The problem: Reproduce verbatim the entries from the line containing "Select the Entrance cell in the key row" through the line containing "Action: coord(79,137)", both included.

◇ ◇ ◇

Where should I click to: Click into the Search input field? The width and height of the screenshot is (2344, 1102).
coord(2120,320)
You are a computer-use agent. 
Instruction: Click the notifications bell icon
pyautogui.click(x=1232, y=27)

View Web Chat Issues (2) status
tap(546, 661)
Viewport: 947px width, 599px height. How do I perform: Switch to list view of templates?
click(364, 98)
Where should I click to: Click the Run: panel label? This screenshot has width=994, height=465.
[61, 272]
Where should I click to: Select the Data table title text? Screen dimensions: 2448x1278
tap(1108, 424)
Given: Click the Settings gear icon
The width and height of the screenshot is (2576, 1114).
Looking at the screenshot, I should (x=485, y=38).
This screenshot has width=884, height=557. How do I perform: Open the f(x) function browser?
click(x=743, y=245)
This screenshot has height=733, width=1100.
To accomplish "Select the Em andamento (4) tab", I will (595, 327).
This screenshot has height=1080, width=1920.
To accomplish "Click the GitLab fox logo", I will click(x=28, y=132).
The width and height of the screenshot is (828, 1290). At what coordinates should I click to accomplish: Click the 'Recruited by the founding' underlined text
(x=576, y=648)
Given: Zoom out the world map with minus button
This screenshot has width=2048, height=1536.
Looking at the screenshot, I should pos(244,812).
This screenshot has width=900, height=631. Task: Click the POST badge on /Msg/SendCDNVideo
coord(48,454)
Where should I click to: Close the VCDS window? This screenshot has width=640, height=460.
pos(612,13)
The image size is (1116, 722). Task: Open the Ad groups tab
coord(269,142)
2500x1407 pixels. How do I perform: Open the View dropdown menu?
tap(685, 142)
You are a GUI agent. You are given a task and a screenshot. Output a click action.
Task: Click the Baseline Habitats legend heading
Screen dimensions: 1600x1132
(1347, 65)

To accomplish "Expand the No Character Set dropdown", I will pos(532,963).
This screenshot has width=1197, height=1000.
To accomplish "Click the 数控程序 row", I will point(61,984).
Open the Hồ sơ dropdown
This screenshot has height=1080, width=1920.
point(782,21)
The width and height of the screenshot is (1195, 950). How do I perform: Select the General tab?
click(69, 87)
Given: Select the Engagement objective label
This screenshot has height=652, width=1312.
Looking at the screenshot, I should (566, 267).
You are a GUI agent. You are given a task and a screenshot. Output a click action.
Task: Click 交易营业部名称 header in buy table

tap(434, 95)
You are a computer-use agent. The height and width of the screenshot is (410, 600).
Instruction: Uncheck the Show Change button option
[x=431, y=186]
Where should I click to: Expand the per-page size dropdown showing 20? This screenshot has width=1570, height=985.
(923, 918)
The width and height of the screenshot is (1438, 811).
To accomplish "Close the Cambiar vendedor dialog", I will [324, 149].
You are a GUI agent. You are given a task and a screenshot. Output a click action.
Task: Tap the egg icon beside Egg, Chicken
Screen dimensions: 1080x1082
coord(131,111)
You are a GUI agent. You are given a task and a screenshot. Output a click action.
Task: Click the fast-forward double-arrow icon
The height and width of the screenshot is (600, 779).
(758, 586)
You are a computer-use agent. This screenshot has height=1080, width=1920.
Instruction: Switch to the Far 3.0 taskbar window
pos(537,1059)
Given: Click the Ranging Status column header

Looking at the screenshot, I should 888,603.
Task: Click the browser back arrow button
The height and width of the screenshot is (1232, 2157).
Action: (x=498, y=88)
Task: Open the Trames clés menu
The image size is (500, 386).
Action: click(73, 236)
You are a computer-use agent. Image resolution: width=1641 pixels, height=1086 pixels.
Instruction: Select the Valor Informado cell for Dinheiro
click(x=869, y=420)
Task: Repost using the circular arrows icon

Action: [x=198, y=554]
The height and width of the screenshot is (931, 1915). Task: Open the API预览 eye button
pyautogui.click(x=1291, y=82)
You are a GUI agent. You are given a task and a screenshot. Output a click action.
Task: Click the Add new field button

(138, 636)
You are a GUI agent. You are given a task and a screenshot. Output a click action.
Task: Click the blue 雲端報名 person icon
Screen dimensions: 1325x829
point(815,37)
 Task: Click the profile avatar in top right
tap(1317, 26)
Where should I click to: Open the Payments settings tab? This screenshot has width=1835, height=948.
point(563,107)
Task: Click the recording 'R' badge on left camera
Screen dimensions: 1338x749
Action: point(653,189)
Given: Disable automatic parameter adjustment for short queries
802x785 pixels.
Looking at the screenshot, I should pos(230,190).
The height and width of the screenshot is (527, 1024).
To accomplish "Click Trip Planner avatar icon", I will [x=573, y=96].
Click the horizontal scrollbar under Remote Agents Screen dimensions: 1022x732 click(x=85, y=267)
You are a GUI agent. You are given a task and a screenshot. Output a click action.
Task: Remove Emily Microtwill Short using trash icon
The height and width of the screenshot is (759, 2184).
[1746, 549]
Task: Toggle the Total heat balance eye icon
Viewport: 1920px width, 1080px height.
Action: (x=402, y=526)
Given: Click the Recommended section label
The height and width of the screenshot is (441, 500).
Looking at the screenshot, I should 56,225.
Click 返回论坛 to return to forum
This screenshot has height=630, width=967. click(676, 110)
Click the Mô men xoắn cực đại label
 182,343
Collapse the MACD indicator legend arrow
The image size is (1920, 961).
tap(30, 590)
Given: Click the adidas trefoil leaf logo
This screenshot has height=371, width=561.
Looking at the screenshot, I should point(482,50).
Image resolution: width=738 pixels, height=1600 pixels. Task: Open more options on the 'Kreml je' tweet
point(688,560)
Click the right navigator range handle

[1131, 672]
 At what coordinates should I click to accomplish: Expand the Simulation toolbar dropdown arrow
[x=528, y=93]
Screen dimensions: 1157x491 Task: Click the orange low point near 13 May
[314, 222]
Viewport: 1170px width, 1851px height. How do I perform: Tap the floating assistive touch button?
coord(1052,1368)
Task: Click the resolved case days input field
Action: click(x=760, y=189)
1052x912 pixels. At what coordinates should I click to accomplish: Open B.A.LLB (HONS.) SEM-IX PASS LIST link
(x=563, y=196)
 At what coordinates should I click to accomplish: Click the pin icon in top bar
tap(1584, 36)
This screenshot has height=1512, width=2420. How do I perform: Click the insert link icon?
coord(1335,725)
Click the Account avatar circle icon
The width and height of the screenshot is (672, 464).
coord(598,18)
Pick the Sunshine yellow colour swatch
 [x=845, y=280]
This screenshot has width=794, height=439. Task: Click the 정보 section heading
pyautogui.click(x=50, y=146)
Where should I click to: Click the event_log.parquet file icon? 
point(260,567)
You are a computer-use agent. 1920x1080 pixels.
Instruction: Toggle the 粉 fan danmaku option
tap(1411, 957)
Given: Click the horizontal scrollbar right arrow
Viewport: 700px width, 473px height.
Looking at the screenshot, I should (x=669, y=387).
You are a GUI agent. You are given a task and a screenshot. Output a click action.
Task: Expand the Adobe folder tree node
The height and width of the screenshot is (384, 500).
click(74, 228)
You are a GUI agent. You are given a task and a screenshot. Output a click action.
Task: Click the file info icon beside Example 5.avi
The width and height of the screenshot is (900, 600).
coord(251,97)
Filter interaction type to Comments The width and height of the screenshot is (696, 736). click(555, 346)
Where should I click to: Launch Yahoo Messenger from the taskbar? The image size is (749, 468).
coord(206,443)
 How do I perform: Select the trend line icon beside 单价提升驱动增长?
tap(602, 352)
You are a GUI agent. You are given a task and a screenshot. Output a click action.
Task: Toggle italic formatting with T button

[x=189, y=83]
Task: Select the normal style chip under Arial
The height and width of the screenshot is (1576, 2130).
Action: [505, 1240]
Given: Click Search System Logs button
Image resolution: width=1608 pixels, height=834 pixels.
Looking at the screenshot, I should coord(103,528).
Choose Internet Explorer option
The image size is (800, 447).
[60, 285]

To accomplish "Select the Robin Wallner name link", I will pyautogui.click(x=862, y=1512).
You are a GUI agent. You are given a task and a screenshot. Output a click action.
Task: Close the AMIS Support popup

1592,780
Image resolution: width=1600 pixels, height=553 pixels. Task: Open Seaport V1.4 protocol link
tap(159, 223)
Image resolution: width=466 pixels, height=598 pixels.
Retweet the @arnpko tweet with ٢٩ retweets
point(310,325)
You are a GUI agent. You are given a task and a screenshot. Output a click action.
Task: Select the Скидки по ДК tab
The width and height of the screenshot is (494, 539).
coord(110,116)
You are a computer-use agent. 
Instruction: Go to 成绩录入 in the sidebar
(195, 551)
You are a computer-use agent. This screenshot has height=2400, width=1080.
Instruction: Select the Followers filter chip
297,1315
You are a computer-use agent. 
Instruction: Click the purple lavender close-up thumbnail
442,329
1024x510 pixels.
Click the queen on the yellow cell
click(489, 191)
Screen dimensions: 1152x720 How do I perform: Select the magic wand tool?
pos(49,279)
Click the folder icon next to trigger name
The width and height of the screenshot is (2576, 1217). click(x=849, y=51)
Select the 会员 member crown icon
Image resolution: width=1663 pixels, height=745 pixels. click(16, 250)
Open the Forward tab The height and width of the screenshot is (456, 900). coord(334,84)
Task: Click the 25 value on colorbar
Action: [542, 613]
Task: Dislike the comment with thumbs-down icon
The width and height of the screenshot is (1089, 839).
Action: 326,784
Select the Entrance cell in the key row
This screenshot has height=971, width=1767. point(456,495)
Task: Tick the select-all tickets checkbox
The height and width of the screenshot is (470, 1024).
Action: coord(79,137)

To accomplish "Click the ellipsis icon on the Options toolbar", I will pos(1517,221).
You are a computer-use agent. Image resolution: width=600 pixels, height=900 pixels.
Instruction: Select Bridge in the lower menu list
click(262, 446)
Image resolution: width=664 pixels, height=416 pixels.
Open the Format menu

◇ ◇ ◇

Full output:
Select the Entrance cell in the key row
This screenshot has height=971, width=1767. point(456,495)
Task: Tick the select-all tickets checkbox
The height and width of the screenshot is (470, 1024).
Action: coord(79,137)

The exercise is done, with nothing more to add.